**ENTRIES PROVIDED:**

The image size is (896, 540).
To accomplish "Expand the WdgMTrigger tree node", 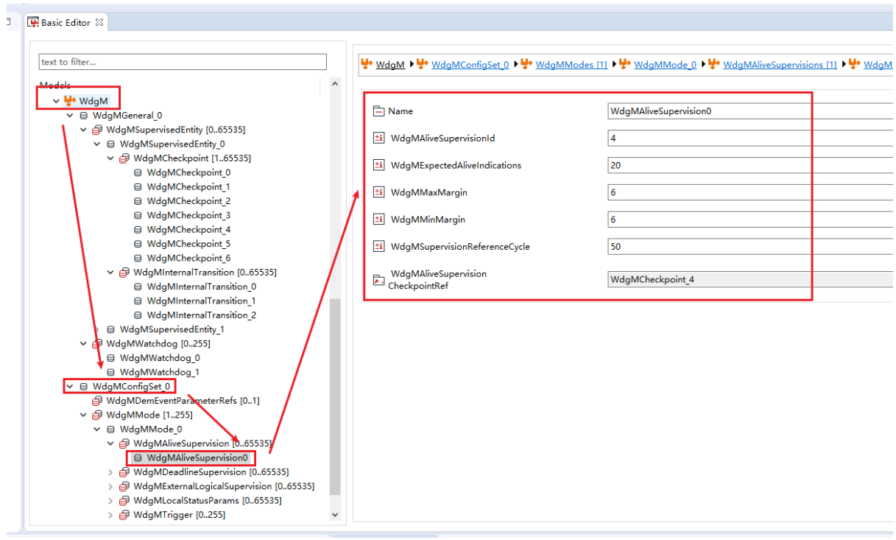I will click(111, 515).
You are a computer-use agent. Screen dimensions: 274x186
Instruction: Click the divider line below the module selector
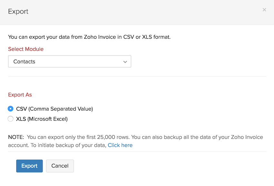point(137,76)
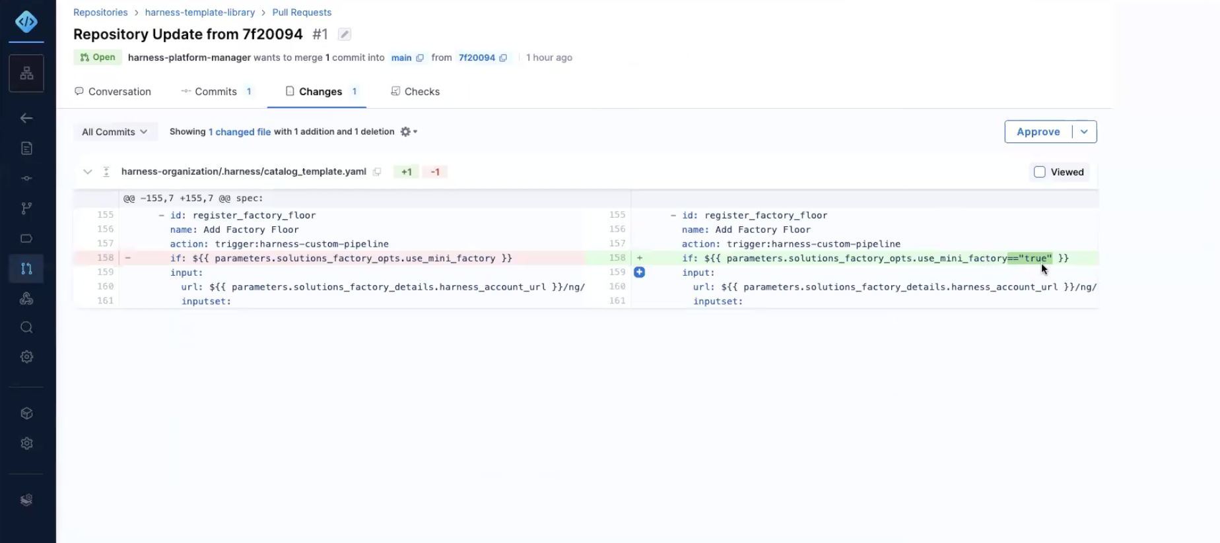Image resolution: width=1220 pixels, height=543 pixels.
Task: Open the branches icon in sidebar
Action: point(26,208)
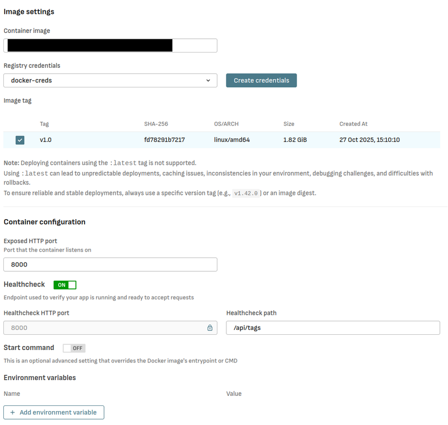Viewport: 448px width, 425px height.
Task: Click the OS/ARCH column header
Action: (225, 124)
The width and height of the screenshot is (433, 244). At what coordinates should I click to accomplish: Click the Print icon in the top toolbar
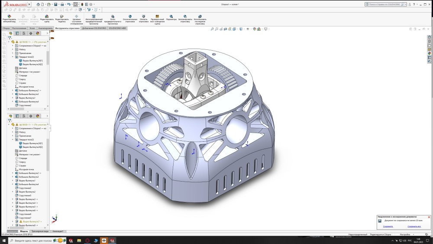click(62, 4)
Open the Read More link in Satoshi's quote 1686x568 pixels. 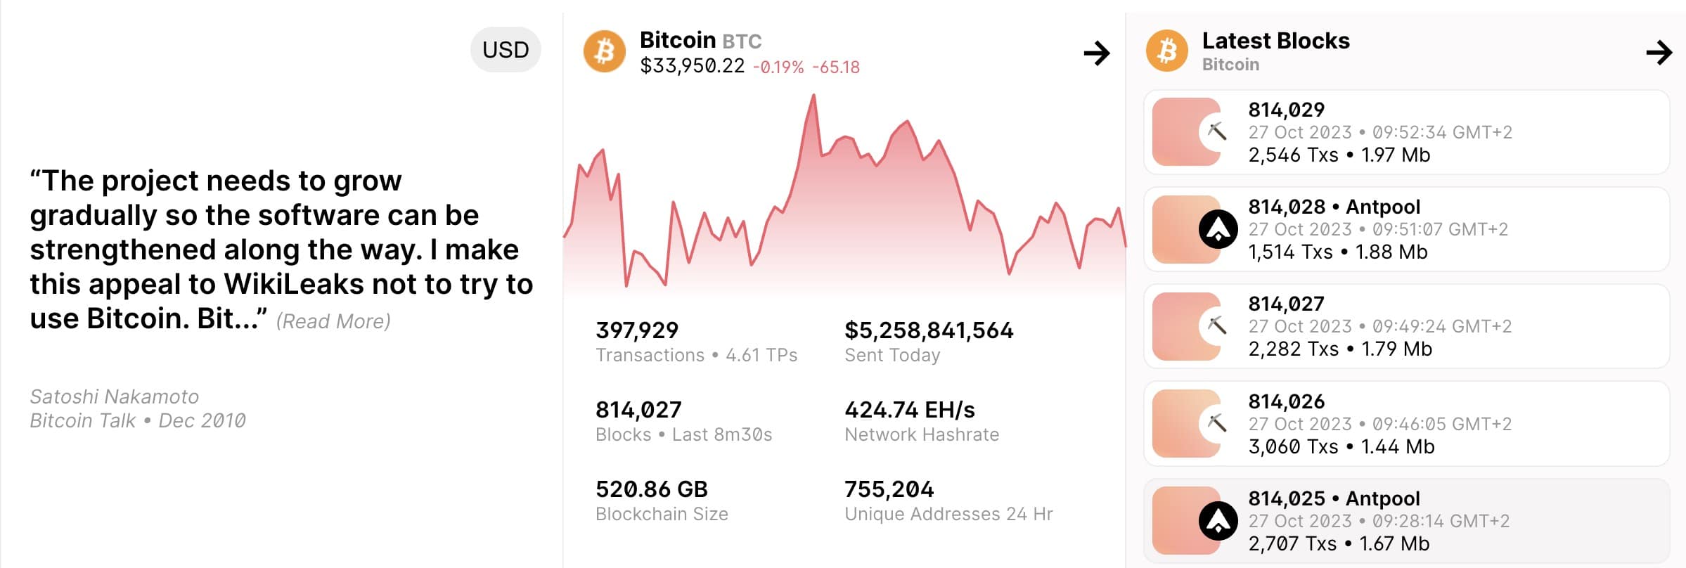[x=334, y=321]
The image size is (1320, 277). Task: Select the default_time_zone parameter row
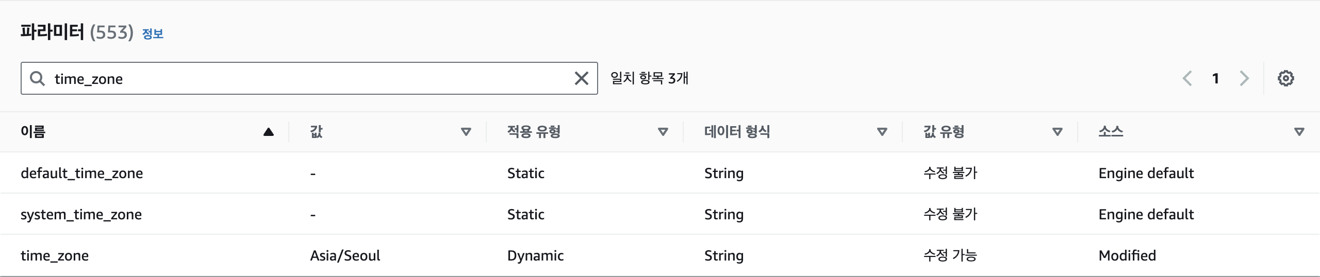[81, 173]
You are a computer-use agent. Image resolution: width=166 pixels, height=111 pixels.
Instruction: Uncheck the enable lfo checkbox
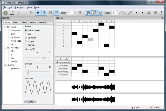[x=25, y=102]

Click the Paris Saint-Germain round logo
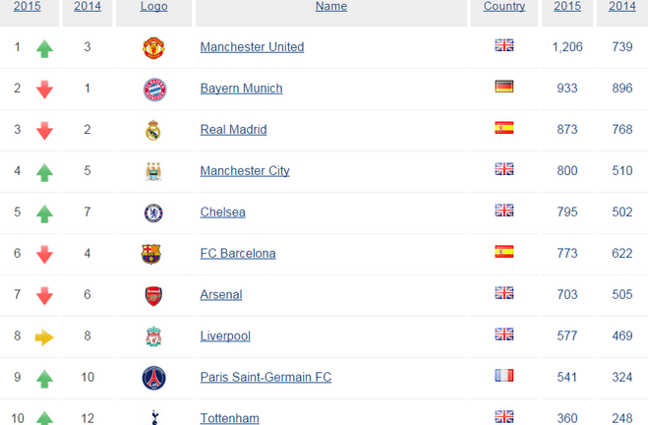(153, 378)
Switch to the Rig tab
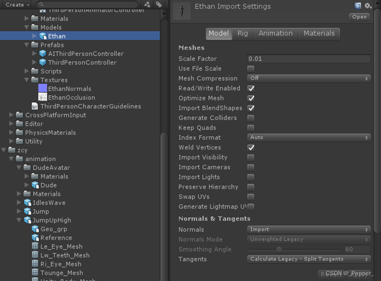Image resolution: width=381 pixels, height=281 pixels. (x=243, y=33)
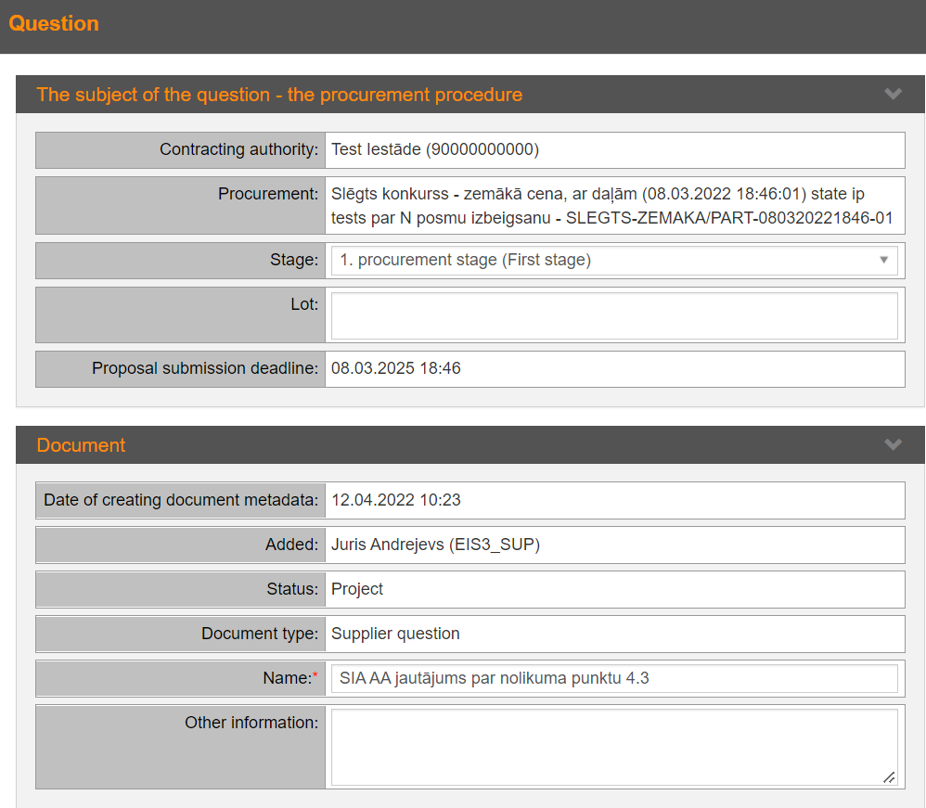Open the Stage dropdown
The image size is (926, 808).
(613, 261)
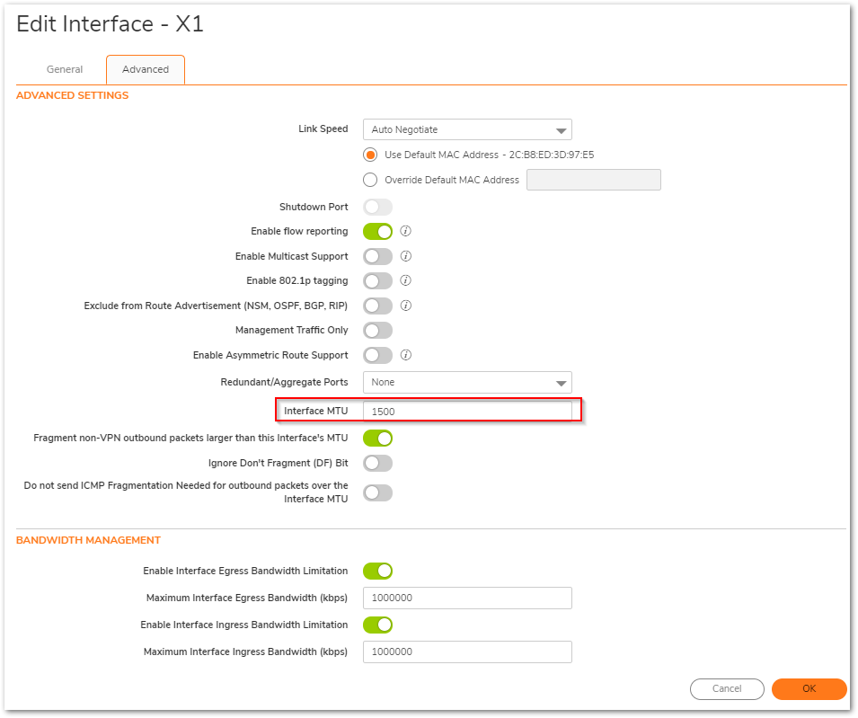Open the Link Speed dropdown

(x=467, y=129)
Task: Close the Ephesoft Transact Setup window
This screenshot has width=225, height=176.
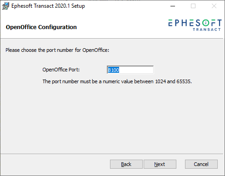Action: (x=214, y=6)
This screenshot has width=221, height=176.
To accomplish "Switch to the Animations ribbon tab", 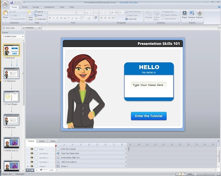I will pos(49,7).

**WHAT IS NEEDED:** In the records above, find every line with the word "computer" and copy it.

**RESPONSE BELOW:**
You are a computer-use agent. Screen dimensions: 274x186
You are a computer-use agent. Image resolution: width=166 pixels, height=111 pixels.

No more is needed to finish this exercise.